ABOUT THIS EXERCISE: The word "Given" may appear in lines of the data below. Say how many lines hold it, giving only the number.

INFORMATION PROVIDED:
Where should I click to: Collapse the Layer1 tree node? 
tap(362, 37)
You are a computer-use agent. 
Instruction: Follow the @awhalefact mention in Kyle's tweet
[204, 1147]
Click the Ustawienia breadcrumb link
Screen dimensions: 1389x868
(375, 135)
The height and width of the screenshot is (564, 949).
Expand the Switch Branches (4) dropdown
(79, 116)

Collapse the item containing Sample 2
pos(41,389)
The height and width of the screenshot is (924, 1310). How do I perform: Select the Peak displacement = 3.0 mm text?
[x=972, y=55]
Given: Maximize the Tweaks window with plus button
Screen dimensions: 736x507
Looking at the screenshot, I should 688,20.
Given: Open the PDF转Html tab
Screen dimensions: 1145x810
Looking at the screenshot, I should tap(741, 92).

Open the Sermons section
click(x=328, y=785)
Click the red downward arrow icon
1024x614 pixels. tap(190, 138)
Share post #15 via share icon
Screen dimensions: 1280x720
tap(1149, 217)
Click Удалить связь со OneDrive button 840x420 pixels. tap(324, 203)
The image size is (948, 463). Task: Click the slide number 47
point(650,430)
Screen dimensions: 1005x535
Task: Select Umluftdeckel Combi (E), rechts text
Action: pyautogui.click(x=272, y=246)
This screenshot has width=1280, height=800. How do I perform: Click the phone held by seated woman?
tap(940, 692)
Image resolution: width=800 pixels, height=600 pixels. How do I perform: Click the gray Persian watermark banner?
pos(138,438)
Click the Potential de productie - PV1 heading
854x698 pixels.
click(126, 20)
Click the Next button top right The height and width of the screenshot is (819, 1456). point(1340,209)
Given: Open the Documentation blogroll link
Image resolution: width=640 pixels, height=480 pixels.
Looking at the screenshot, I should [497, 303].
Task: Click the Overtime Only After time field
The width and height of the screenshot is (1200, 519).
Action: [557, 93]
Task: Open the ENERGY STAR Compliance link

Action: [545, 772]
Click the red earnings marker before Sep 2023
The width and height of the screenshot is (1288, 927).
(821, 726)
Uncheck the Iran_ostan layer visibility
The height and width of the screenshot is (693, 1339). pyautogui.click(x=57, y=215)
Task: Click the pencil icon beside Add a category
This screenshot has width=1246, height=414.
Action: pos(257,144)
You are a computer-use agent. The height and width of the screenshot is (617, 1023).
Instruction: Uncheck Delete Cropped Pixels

WRITTEN SOLUTION: 3